Purification and Properties of a Cellulase fromAspergillus niger

Abstract

A cellulolytic enzyme was extensively purified from a commercial crude cellulase preparation from Aspergillus niger by consecutive column chromatography. The purified enzyme was homogeneous on polyacrylamide gel as well as ampholine electrophoresis. The enzyme was an acidic protein with an isoelectric point at pH 3.67. The molecular weight of the enzyme was estimated to be 31,000 by SDS-polyacrylamide gel electrophoresis. No carbohydrate moiety seemed to be associated with the enzyme protein. The optimum pH was 4.0, and the optimum temperature of the enzyme was 45~50°C. The enzyme was completely stable over the range of pH 5.0~8.0 at 4°C for 24 hr, and retained about 50% of its original activity after heating at 70°C for 10 min.
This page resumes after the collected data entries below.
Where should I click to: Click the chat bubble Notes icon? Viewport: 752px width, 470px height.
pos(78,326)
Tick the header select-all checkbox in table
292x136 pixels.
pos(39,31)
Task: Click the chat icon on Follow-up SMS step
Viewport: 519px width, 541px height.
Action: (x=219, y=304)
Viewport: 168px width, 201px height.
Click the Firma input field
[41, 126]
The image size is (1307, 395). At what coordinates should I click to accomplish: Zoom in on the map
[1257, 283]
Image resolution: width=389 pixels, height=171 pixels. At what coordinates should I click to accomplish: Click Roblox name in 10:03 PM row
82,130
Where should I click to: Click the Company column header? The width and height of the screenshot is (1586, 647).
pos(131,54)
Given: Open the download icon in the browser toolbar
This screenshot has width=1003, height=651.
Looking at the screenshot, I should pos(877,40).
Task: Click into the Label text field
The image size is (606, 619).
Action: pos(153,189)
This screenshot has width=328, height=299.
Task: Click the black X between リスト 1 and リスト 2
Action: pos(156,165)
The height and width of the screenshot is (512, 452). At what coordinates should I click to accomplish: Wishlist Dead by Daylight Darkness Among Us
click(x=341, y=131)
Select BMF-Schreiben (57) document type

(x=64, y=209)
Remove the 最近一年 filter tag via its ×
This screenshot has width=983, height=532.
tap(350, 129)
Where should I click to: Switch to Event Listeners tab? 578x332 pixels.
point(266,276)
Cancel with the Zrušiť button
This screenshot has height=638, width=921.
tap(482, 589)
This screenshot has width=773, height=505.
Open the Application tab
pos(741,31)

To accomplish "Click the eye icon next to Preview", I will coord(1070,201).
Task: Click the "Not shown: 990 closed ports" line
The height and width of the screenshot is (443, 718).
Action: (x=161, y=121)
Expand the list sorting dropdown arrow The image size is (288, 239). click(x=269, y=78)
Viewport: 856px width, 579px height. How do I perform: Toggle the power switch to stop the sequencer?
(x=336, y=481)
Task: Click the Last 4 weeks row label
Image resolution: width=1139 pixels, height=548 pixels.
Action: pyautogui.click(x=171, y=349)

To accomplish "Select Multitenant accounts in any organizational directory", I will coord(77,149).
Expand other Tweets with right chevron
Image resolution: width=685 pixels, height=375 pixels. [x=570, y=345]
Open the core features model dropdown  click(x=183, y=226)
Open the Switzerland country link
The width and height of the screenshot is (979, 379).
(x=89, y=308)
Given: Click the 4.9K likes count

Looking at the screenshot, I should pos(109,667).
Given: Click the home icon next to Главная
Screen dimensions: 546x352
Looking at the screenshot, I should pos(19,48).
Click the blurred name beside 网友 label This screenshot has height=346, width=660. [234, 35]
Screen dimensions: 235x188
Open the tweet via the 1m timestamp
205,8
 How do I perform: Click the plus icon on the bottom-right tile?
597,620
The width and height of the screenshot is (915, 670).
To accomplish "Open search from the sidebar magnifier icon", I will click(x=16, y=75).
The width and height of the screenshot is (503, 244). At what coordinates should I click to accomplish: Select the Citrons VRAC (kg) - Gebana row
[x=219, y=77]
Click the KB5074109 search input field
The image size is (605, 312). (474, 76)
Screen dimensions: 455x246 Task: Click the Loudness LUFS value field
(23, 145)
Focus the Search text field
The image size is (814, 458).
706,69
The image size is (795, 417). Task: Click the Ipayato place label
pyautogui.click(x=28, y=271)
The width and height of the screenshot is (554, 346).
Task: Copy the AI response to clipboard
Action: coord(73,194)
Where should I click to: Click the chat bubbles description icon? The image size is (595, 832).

The enzyme was partly inactivated by 1 mm Ag+, Hg2+, and Fe2+. The enzyme was characterized as an endocellulase on the basis of its action on carboxymethyl cellulose and cellooligosaccharides. The enzyme split cellopentaose, retaining the β-configuration of the anomeric carbon atoms in the hydrolysis products. The Km value of the enzyme for carboxymethyl cellulose was 0.086%. It was active on carboxymethyl cellulose and cellooligosaccharides (cellotriose to cellohexaose), but not on either cellobiose or p-nitrophenyl β-d-glucoside under the assay conditions used.